● 本文
=-=-=

YRS座学オンCD案内頁:http://www.avoc.com/cd/


第22回 運転は上手くなればなるほど楽しい

 

昨年からスクール開催日に雨が降ることが多い。年間50数回開催して降られたことがない年もあったのだが。雨の中にたたずむトゥインゴGT。

今年予定しているドライビングスクールも残りわずか。11月にはユイレーシングスクールの12年目が終わる。
12年もの間、よくも受講生に同じことを言い続けてきたものだ、と思う一方で、年々受講者数が減っていることに危機感を覚える。世の中ではクルマ離れとか言われているけれども、その影響なのか。

初参加の方のルーテシアRSと並んで。

ともあれ、ユイレーシングスクールにはまだまだクルマが好きで、運転が大好きな人が集まってくれる。

=-=-=

● 項目一覧
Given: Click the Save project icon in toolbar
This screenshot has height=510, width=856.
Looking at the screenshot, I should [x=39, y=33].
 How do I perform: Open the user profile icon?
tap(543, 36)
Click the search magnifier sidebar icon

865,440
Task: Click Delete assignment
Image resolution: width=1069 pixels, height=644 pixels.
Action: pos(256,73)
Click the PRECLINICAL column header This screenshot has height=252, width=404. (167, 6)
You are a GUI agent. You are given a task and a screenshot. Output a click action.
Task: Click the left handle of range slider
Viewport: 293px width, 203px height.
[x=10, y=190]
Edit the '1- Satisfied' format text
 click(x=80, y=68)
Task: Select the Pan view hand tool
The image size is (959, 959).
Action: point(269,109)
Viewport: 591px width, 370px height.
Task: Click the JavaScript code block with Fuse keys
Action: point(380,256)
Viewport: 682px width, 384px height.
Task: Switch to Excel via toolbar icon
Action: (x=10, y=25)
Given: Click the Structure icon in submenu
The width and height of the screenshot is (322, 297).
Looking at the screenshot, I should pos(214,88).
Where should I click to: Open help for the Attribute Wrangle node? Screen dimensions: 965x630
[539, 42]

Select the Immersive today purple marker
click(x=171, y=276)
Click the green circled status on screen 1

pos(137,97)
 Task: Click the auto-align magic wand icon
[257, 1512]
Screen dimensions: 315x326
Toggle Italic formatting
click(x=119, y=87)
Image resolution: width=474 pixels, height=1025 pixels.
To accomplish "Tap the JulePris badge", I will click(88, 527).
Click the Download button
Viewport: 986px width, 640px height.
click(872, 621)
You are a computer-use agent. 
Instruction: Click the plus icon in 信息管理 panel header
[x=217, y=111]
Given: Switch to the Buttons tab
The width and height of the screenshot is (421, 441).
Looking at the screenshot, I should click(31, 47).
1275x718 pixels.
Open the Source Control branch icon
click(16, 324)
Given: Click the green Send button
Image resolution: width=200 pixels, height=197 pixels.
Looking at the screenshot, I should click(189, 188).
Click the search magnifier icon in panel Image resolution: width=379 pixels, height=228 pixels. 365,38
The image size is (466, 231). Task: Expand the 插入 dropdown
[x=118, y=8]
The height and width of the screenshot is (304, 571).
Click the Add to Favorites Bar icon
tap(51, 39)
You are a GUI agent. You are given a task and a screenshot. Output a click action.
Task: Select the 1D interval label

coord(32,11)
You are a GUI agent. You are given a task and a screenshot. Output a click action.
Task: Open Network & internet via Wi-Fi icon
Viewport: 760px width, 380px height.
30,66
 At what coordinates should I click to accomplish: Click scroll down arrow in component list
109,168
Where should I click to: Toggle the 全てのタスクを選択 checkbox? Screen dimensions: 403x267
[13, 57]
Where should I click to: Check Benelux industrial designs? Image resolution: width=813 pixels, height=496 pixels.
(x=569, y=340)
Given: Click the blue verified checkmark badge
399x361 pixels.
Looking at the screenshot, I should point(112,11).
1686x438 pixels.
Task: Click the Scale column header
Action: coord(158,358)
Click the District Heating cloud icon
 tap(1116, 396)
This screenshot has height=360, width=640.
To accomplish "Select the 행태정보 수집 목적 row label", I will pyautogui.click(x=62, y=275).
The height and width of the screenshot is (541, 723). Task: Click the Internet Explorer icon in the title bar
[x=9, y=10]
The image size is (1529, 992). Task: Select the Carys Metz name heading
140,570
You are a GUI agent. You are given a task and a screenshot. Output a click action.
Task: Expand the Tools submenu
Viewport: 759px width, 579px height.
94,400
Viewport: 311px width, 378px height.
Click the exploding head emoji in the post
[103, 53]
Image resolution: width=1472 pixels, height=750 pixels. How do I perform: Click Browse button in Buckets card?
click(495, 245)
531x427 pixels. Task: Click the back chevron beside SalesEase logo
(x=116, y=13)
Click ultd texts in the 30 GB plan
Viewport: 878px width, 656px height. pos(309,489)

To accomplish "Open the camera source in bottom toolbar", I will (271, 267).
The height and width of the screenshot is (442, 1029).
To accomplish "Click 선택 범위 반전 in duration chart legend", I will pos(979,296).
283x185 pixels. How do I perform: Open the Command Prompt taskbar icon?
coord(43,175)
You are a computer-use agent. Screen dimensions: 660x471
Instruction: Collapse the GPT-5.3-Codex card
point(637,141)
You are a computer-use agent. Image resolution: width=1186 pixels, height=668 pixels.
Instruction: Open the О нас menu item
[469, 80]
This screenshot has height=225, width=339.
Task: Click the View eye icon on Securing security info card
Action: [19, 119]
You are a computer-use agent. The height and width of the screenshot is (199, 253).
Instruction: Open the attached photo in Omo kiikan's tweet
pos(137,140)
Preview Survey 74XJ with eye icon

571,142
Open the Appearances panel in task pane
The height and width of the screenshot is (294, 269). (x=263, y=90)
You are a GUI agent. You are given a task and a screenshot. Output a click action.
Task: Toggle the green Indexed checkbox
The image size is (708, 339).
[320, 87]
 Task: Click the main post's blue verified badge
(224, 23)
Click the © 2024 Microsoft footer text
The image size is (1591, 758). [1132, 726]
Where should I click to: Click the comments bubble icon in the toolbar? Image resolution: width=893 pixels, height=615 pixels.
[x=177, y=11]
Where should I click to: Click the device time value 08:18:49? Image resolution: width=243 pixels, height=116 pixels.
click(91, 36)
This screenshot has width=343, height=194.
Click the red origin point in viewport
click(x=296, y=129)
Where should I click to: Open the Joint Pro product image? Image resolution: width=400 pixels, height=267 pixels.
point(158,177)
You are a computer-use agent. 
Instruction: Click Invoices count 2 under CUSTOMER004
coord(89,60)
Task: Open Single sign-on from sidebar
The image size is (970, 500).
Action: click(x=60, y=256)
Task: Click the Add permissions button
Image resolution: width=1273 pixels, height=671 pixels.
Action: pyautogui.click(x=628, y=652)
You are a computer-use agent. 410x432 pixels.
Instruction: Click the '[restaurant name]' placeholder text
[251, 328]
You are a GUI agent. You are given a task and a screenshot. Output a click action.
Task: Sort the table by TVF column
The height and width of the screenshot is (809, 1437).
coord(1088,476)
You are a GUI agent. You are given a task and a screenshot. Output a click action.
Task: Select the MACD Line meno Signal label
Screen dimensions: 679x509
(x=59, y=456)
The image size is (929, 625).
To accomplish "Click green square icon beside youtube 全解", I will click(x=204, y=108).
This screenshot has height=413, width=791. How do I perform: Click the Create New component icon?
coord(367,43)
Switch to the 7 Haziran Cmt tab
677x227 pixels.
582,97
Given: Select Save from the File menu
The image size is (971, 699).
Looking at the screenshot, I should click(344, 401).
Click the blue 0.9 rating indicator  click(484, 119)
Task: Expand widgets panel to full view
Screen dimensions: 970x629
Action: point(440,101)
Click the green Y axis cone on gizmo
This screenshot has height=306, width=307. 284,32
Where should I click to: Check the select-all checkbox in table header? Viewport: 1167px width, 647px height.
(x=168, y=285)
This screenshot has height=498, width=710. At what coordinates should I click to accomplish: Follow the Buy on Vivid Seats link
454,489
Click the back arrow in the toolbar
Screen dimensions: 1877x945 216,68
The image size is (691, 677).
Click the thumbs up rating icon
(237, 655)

=-=-=

● 課題
A) ドライビングスクールの文章によると、ユイレーシングスクールは11月に何年目を終えますか。
B) ドライビングスクールの文章を、最後の文の続きから書き進めてください。
項目一覧は参照しなくても差し支えありません。

● 課題の解答
A) 12年目を終えます。

B)
9月末のオーバルスクールには13名が参加。最年長が63歳。平均年齢44歳と若者とは呼びにけれども、運転を楽しみたいという思いが純粋にあふれている方ばかり。クルマはロードスターからポルシェGT3まで実に様々。

いい天気だし、せっかくだから参加者に並んでもらって記念撮影。

楕円形のコースをぐるぐる回ってどこが面白いの、という声もあるそうだが、今回は5名がユイレーシングスクール初参加。中には8年もオーバルスクールに通ってくれているベテランも。
オーバルスクールの特徴はコースレイアウトが単純だから、走るのに初心者でも敷居が高くないこと。ところが、わずか10数秒の間に2回コーナリングを行うわけで、クルマの加速、減速、旋回の機能を発揮させるのが目的だから、ベテランに言わせれば上手くいくことのほうが稀ということになる。

しかし、しかし。それは考えすぎ。何10回もいろいろな形のオーバルコースを走っているベテランが「気持ちよく回れたラップなんかほとんどない」と嘆いたとしても、四半世紀以上クルマの運転を教えてきた経験からすると、ユイレーシングスクールに参加したことのない人に比べれば、彼らのドライビングポテンシャルは十分に高いと断言できる。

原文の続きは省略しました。